MAROC
16/05/2019 17h:08 CET

Casa Tramway dénonce les actes de vandalisme sur ses rames

Jets de pierre, coups de marteau...

Casa Tramway

TRANSPORT - Casa Tramway a exprimé son mécontentement face aux actes de vandalisme perpétrés sur ses rames à Casablanca. Dans un communiqué publié jeudi 16 mai sur sa page Facebook, la société de transport a déploré les “comportements de défiance et de malveillance à l’égard des infrastructures et installations du tramway de Casablanca”.

Ceux-ci “persistent sur la ligne T1 et sont de plus en plus nombreux sur la deuxième ligne T2, tels que jets de pierre sur des tramways circulant dans la ville et dégradations volontaires des rames ou des équipements en station”, indique Casa Tramway. Ces actes reviennent à “pénaliser les 260.000 personnes qui l’empruntent chaque jour”, estime-t-elle.

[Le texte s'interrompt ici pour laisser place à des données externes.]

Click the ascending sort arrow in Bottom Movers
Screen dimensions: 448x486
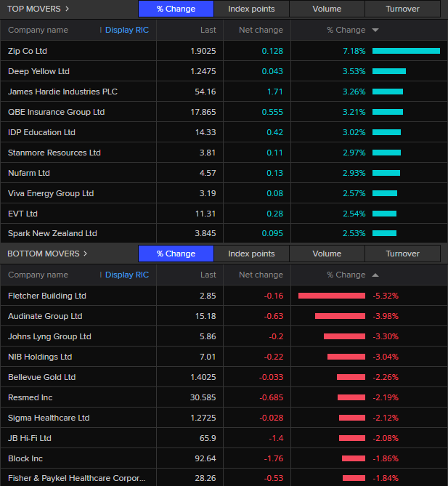coord(375,275)
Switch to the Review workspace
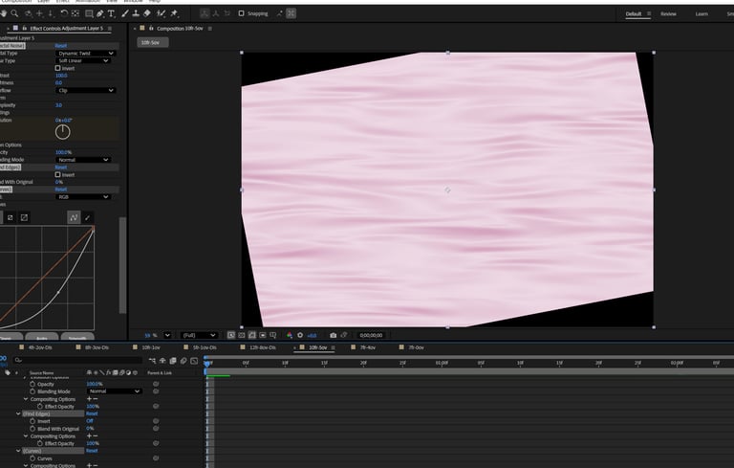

La société rappelle le cas survenu samedi 11 mai au moment de la rupture du jeûne, lorsqu’un homme a volontairement cassé des vitres de la rame de tramway garée au terminus Aïn Diab à l’aide d’un marteau, explique Casa Tramway, photos à l’appui. Maîtrisé en premier lieu par l’agent de station, l’homme a ensuite été interpellé par la police.

Début mai, un enfant avait aussi été arrêté après avoir été filmé accroché, en rollers, à l’arrière d’une rame d’un tramway en marche. Il “avait fini par casser cette partie de carrosserie à laquelle il était accroché”, affirme Casa Tramway.

Casa Tramway rappelle à cet effet que les équipes de RATP Dev Casablanca et la cellule de police dédiée au tramway travaillent “en étroite collaboration” et sont “en communication permanente”, notamment grâce à une présence policière 24h/24h au sein du poste de commande centralisé (PCC) de RATP Dev Casablanca et d’un dispositif de vidéo-surveillance. Celui-ci compte 525 caméras réparties sur les deux lignes et 744 caméras à bord des rames, 

“Il est à noter que ces actes de vandalisme, mais aussi les comportements d’incivilités tels que le non-respect du code de la route, entraînent chaque année plusieurs millions de dirhams de dommages pour la collectivité, ainsi que des conséquences néfastes sur la qualité et la régularité du service de transport puisque forcément, après avoir été vandalisées, les rames doivent être immobilisées dans les ateliers pour y être réparées”, conclut le communiqué.